Visibility dropped as night fell, and for nearly nine minutes the tank’s floodlights guided the party. Then the sun reappeared on their left. By this time the edge of the dark rock they were traversing was visible from the tank roof, only a few hundred yards ahead. The teacher slowed, and as the ground party began to draw ahead, he called its members back. “Hold on. We’re almost close enough to check predictions, and I’d like to get a few of them on record first. Has anyone seen details yet which surprised him?”
Estnerdole remained silent; he had made no predictions he would trust, and did not expect to be surprised by anything. Destigmet also said nothing, but his friend suspected that it was for a different reason. None of the others had anything to say either, and the teacher sighed inaudibly inside his machine. It was the same old story, and he knew better than to let the silence last too long. “There’s something I didn’t guess,” he finally said. “The edge of the dark rock isn’t as straight as I had expected—it looks almost wavy. Can anyone suggest why?”

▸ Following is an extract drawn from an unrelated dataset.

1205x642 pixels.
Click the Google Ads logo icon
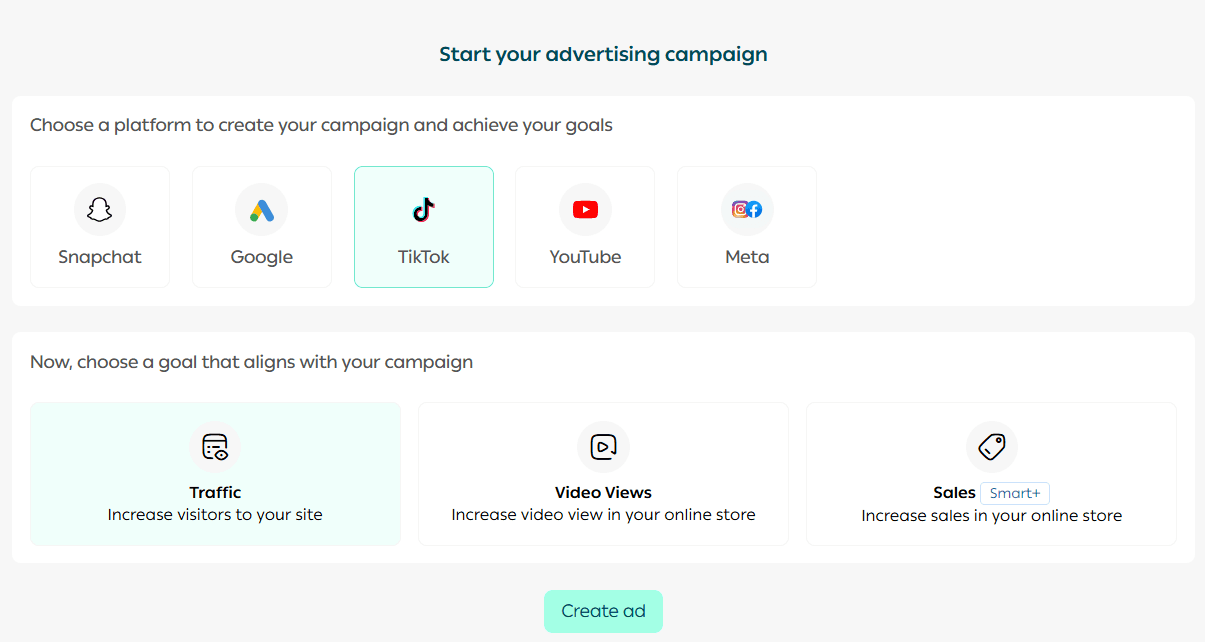click(261, 210)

Destigmet spoke up after a brief pause. “How about the bushes? I see them growing along the edge. Could they have interfered with the erosion?”
“Possibly. How could you check on that possibility?”
“See whether the rock where they’re growing is any higher or lower than where they aren’t.”
“All right. Let’s see.”
And that was why the group was all together when the shell of sandstone gave way under the tank.
The human teacher observed less of the event than his pupils. The yielding ledge freed his vehicle for a fall of some fifty feet under three times his normal gravity, and one second was not long enough for him to appreciate the situation. His safety clamps, padded and reinforced though they were, had not been designed for any such shock, though it was just as well they were there. Neither was the shell of the tank, and even the students least familiar with the alien machinery could tell that something was wrong with it. The evidence was not visual; a stink of oxygen permeated the neighborhood and for a moment sent the Mesklinites scurrying as far as they could. Even a creature which doesn’t actually breathe because it is small enough for high-pressure hydrogen to reach all its tissues by direct diffusion may have evolved a sense of smell.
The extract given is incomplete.